Calcium-regulated non-lysosomal thiol-protease. Proteolytically cleaves CTBP1 at 'His-409'. Mediates, with UTP25, the proteasome-independent degradation of p53/TP53 (PubMed:23357851, PubMed:27657329).

Biological Process

Apoptotic process Source: UniProtKB
Calcium-dependent self proteolysis Source: UniProtKB
Cellular response to calcium ion Source: UniProtKB
Cellular response to salt stress Source: UniProtKB
G1 to G0 transition involved in cell differentiation Source: Ensembl
Muscle cell cellular homeostasis Source: UniProtKB
Muscle organ development Source: UniProtKB
Muscle structure development Source: UniProtKB
Myofibril assembly Source: UniProtKB
Negative regulation of apoptotic process Source: UniProtKB
Negative regulation of protein sumoylation Source: UniProtKB
Negative regulation of transcription, DNA-templated Source: UniProtKB
Positive regulation of NF-kappaB transcription factor activity Source: UniProtKB
Positive regulation of proteolysis Source: UniProtKB
Positive regulation of release of sequestered calcium ion into cytosol Source: UniProtKB
Positive regulation of satellite cell activation involved in skeletal muscle regeneration Source: UniProtKB
Positive regulation of transcription, DNA-templated Source: UniProtKB
Protein catabolic process Source: UniProtKB
Protein-containing complex assembly Source: UniProtKB
Protein destabilization Source: UniProtKB
Protein localization to membrane Source: UniProtKB
Proteolysis Source: UniProtKB
Regulation of catalytic activity Source: UniProtKB
Regulation of I-kappaB kinase/NF-kappaB signaling Source: UniProtKB
Regulation of myoblast differentiation Source: Ensembl
Response to calcium ion Source: UniProtKB
Response to muscle activity Source: UniProtKB
Sarcomere organization Source: UniProtKB
Self proteolysis Source: UniProtKB

Cellular Location

Nucleolus; Cytoplasm

Involvement in disease

Muscular dystrophy, limb-girdle, autosomal recessive 1 (LGMDR1): An autosomal recessive degenerative myopathy characterized by progressive symmetrical atrophy and weakness of the proximal limb muscles and elevated serum creatine kinase.

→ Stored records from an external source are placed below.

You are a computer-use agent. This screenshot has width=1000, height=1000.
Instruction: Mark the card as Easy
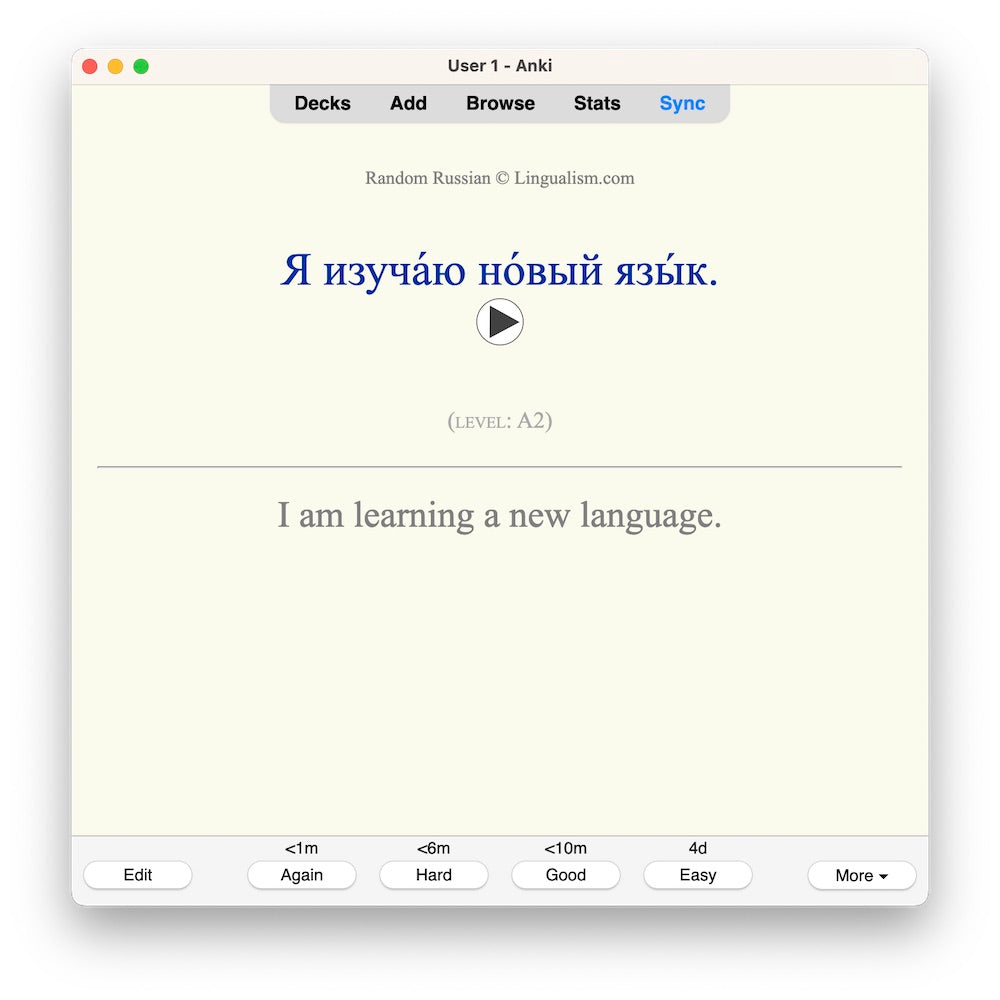(698, 875)
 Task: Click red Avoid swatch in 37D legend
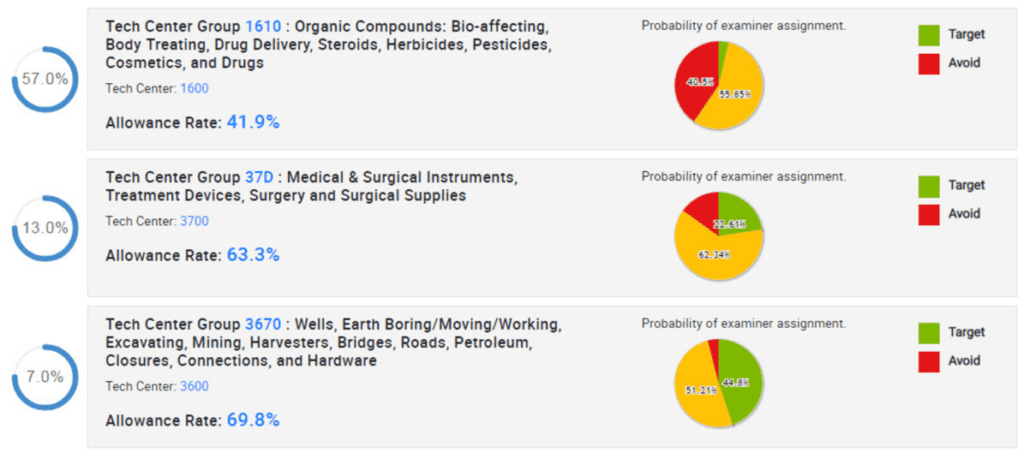point(929,214)

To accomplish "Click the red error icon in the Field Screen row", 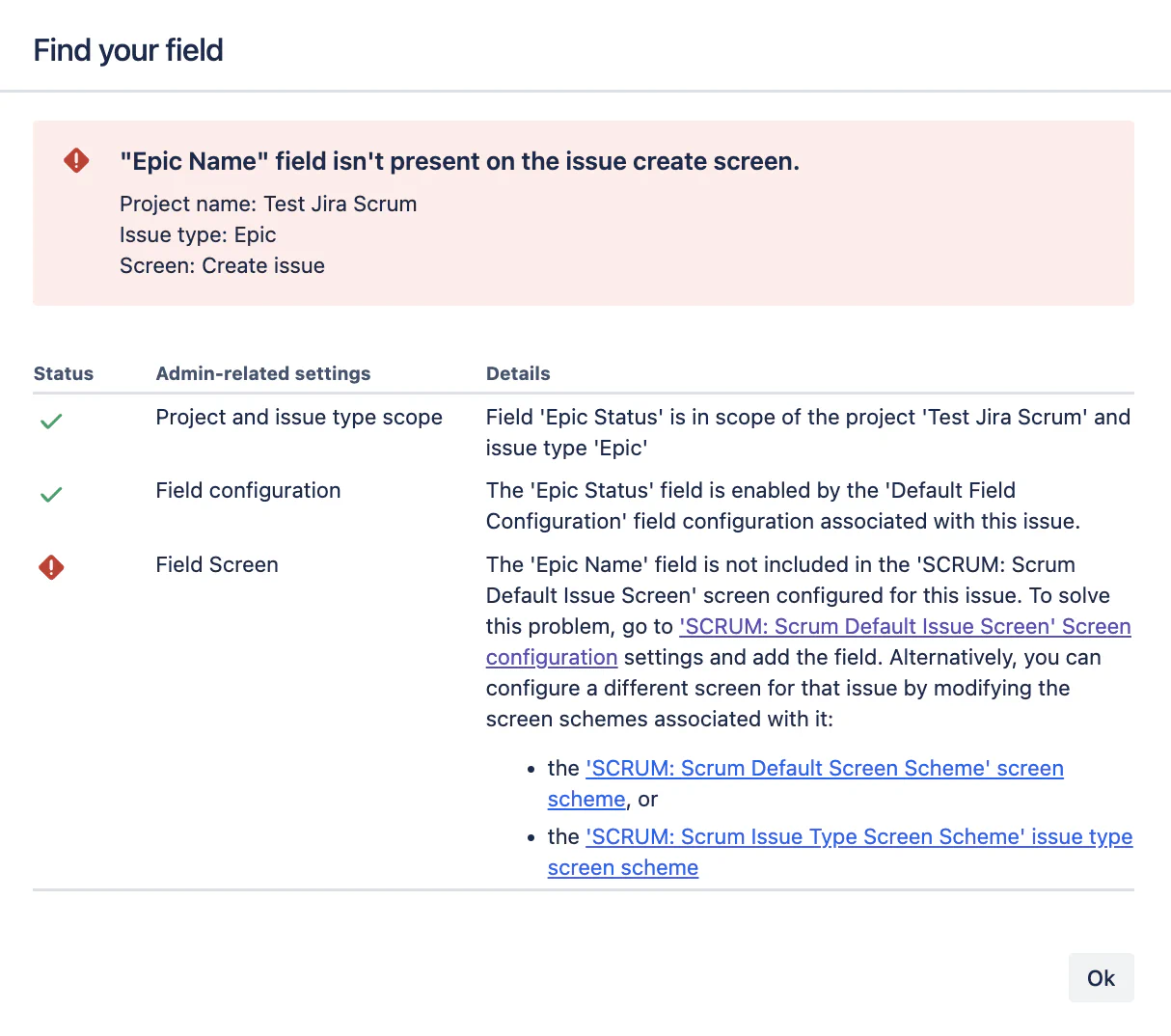I will point(51,567).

The symptoms usually begin during the first two decades of life, and the disease gradually worsens, often resulting in loss of walking ability 10 or 20 years after onset.
Muscular dystrophy, limb-girdle, autosomal dominant 4 (LGMDD4): A form of autosomal dominant limb-girdle muscular dystrophy, a myopathy characterized by proximal and/or distal muscle weakness and atrophy. The age at onset is variable and can range from the first to the sixth decade, although later onset is less common. LGMDD4 is characterized by onset of proximal muscle weakness in young adulthood, gait difficulties, increased serum creatine kinase, myalgia, and back pain. Some patients may have upper limb involvement. Disease severity and expressivity are highly variable.